Thankfully I was able to brake and not hit any of the cars, but I consider this the gift of the week. Because we could have all landed up in the hospital or dead from such an accident. 

February 28, 2021

Sunday, February 28, 2021

Sunday, February 28, 2021

Tonight's photo was taken in February of 2008. That weekend we took Mattie for a walk on Roosevelt Island. The Island was like nature's classroom and playground for Mattie. On each walking adventure, Mattie would find and claim either a stick, rock, acorn, or leaf. These items would come home with us and Mattie would add them to his pile in our common's area. I can't tell you how many things Mattie collected over the years. In any case, every time we pass the rocks on the Island, I always remember Mattie climbing them and exploring. 

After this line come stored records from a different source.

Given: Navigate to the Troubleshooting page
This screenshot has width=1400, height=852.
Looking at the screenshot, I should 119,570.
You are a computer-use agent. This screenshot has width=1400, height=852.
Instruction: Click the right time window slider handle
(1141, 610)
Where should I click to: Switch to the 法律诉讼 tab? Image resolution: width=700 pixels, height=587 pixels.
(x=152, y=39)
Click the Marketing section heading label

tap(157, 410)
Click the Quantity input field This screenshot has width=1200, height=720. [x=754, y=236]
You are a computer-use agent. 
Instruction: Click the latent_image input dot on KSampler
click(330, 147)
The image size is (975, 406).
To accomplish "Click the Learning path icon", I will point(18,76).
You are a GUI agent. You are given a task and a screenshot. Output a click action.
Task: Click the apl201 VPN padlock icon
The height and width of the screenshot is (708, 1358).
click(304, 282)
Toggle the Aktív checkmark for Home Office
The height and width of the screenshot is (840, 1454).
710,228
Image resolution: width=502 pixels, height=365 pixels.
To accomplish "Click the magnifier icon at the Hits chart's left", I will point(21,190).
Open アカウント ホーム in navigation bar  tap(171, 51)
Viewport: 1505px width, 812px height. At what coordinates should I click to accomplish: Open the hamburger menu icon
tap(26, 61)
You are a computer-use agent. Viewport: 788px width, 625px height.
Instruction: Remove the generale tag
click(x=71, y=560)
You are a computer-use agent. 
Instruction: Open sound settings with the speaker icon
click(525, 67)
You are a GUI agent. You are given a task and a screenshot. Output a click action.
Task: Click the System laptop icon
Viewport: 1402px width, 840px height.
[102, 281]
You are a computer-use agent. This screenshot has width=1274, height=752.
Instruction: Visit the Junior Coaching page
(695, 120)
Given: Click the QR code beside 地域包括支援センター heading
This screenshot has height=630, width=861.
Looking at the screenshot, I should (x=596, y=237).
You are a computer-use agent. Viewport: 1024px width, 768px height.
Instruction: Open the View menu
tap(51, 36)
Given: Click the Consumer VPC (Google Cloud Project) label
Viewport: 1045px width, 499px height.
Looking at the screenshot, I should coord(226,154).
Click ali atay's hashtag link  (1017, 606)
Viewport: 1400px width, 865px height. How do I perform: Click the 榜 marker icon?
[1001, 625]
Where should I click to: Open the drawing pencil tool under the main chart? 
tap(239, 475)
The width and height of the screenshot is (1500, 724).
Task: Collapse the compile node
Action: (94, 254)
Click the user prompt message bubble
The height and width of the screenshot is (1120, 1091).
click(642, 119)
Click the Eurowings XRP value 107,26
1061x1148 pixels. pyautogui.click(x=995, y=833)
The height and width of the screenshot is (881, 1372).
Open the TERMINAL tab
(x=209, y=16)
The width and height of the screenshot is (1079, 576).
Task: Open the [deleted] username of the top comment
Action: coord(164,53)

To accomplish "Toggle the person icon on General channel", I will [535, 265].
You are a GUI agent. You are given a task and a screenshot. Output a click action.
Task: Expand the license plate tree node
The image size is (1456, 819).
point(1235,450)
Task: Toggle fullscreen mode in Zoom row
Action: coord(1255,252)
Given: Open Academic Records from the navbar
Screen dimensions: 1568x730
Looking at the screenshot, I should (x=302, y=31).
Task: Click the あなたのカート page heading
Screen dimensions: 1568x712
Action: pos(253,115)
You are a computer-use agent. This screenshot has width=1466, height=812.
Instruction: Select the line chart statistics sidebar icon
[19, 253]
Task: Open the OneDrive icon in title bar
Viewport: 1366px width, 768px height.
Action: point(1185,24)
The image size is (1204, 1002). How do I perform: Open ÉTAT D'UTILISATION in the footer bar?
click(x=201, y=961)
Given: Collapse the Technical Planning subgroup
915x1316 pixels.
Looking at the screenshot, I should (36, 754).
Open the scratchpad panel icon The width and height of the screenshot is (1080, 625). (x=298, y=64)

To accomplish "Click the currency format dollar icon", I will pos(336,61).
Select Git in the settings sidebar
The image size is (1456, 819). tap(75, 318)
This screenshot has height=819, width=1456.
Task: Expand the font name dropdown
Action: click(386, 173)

Quote of the day: Today's coronavirus update from Johns Hopkins

  • Number of people diagnosed with the virus: 28,594,583
  • Number of people who died from the virus: 513,052

It is that time of year when I turn my attention to our Foundation's Walk website. As it typically needs to be reset and updated for our annual May fundraiser. Today I learned that the platform our website used to sit on has been retired. The company has migrated to a whole new and improved system! Sounds good, right? 

I have mixed feelings about this news! Certainly I understand the need to improve technology, that will hopefully benefit our supporters who use the system, but from my standpoint, I now have to invest a lot of time in learning this new platform. Everything from designing the website from the ground up to all the administrative work on the backend that I need to manage like donations, registrations, and raffle tickets. So from my perspective it is a lot of work, work that I hadn't planned on, yet must be done. I started the learning process today, but I am just not happy about the change!

Meanwhile the weather is cold and raw, which inspired me to make homemade chicken soup. I love all kinds of soup, and to me nothing is better on such a depressing winter day.